▶ WHAT YOU ARE ASKED TO DO:
Extend the pull-request thread on max checkpoint selection, starting right after its last line about using .offset(limit).limit(1) for the log_checkpoints query.

▶ EXCERPTED TEXT:

Maybe this draft implementation is way to complicated. @0xOlias Would you be able to measure performance metrics if I implement just max checkpoint selection as a part of the main query? We can progress from there for additional optimizations.

erensanlier commented 3 months ago

With this implementation I couldn't spot any difference in performance for normal size apps. Almost 20x improvement in the query plan I mentioned above.

0xOlias commented 3 months ago

Excellent work, the latest commit makes sense to me - very clever. Thinking through edge case conditions around the max and coalesce operators.

It would also be good to confirm that this works for SQLite.

erensanlier commented 3 months ago

@0xOlias don't really understand why SQLite check fails. Commit with exact same code (cde720333351ca046e7990c8cd04c0522927fd10) passed before. Would appreciate if you can look into it!

0xOlias commented 3 months ago

Sure, I'll take care of SQLite.

Here's my understanding when using .offset(limit).limit(1) for the log_checkpoints query.

▶ EXTRACTED INFORMATION:

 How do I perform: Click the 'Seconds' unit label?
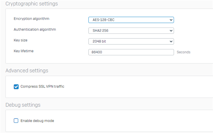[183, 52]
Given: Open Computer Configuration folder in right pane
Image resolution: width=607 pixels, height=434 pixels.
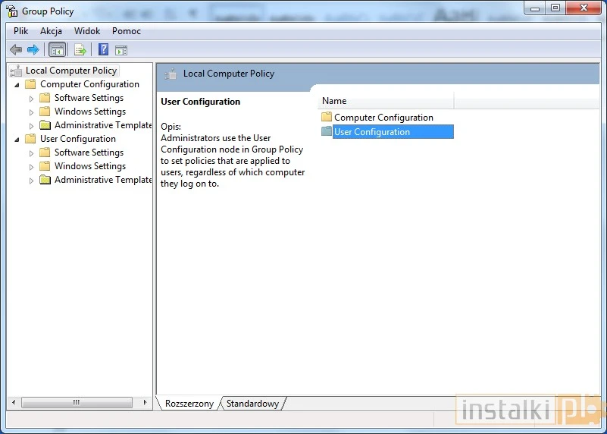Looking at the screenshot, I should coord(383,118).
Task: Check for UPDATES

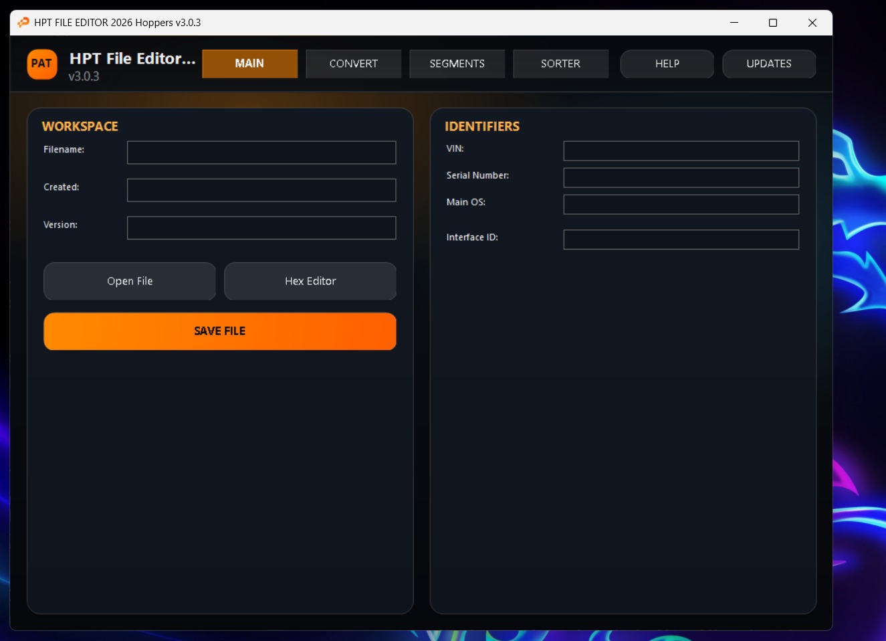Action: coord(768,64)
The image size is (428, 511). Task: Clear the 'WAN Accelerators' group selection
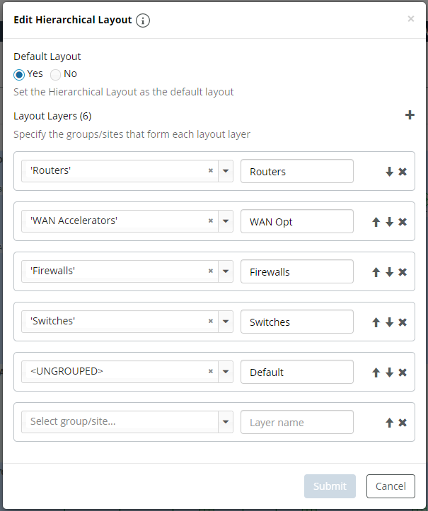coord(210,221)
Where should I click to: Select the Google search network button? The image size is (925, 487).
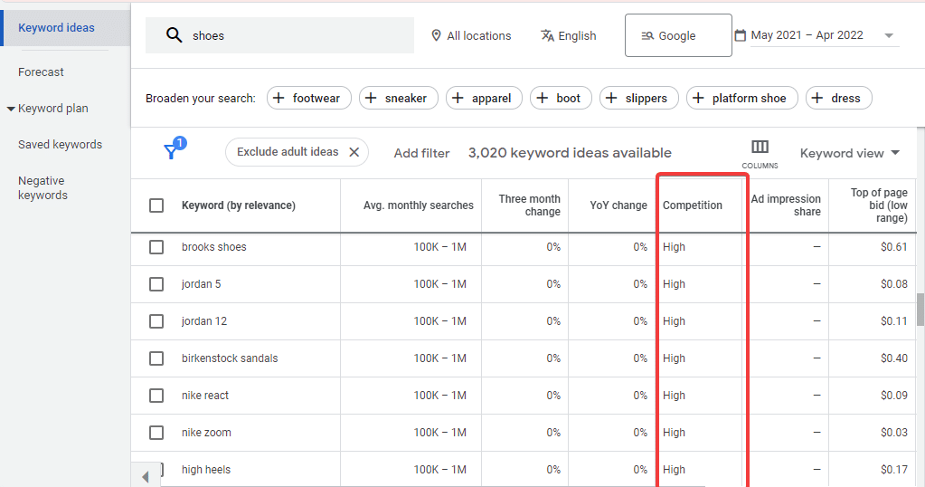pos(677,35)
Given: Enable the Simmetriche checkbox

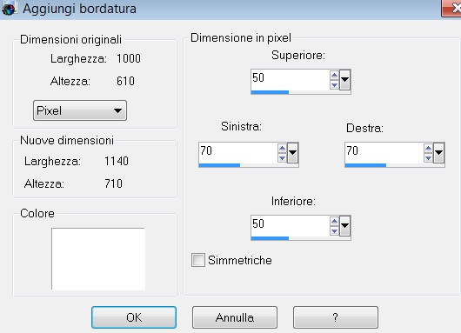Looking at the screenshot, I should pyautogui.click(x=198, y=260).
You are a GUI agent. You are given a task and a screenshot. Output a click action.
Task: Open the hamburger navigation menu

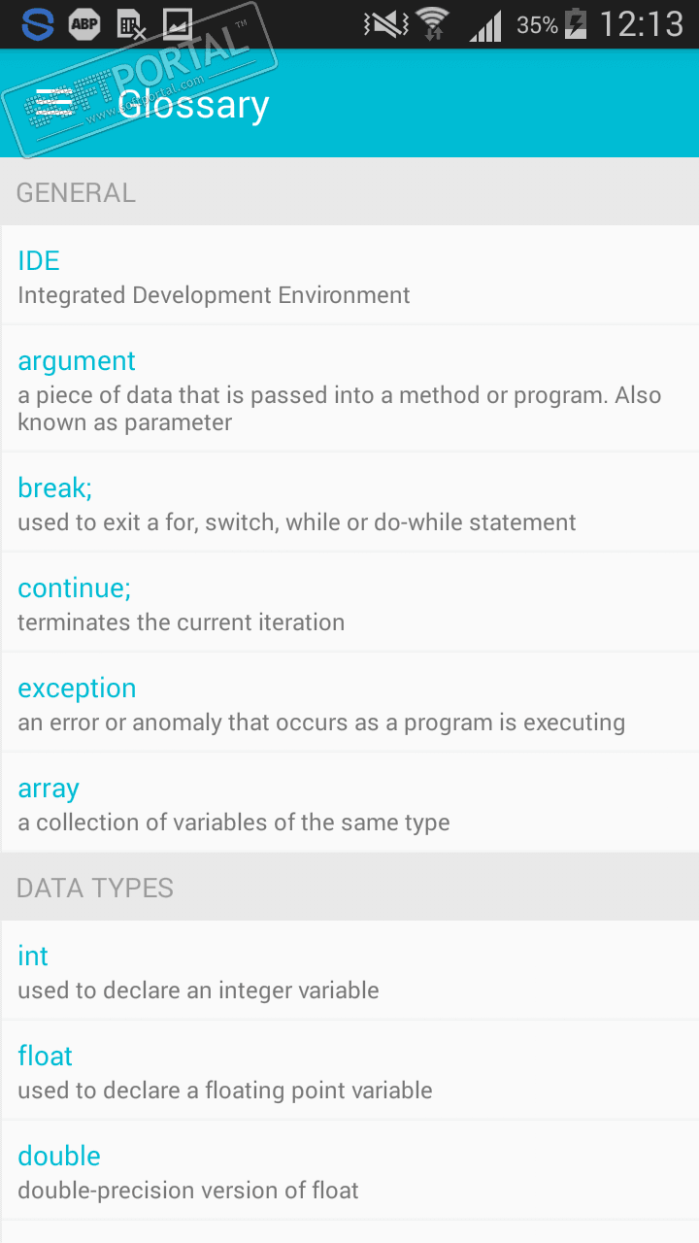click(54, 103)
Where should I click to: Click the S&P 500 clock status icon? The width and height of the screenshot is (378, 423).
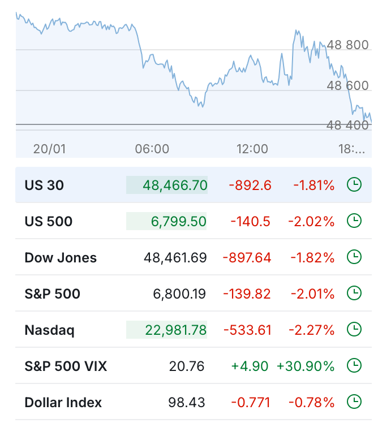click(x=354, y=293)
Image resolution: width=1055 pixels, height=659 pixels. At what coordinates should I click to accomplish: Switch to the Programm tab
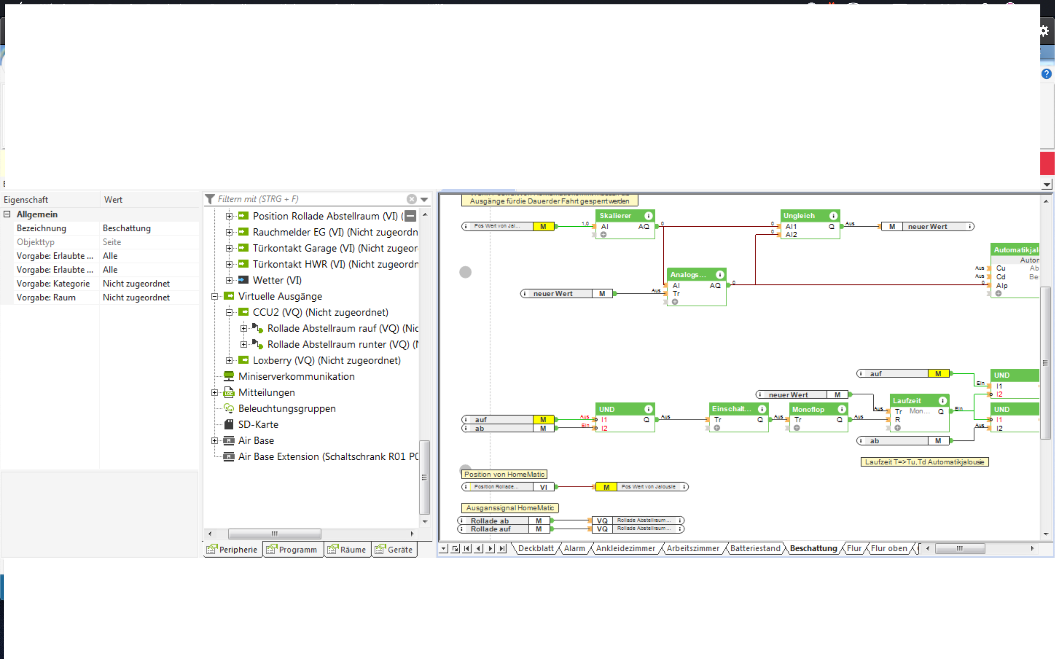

▶ EXPECTED ANSWER:
If there are more than limit rows in the logs table that have a checkpoint greater than our fromCheckpoint, the log_checkpoints table will have one row containing the limit + 1th checkpoint. We can safely use this value as an upper bound for the checkpoint in our overall events query.

checkpoint
'1690154387...'

If there are fewer than limit rows in the logs table that have a checkpoint greater than our fromCheckpoint, the log_checkpoints table will have one row containing null. This means that there is no "hint" to be used, so we must fall back to the toCheckpoint in our overall events query.

checkpoint
null

Now, we can apply the same logic for blocks and callTraces. The rule for composing these results is a simple max, excluding nulls (which is the default behavior for SQL max). If all of the hints are null, the max across them will be null, and we must fall back to the toCheckpoint. The coalesce function works great for that logic.

Continuing to mull over the specifics of the query construction, but this makes sense to me. Why did you choose to remove the offset approach in favor of a limit? It seems like that will lead to an unnecessarily large all_checkpoints table.

erensanlier commented 3 months ago

I was trying to understand why SQLite fails, because first time I have tried without .offset it passed the tests.

Would prefer using offset over limit.

erensanlier commented 3 months ago

@0xOlias ready for merge? need anything further from my side?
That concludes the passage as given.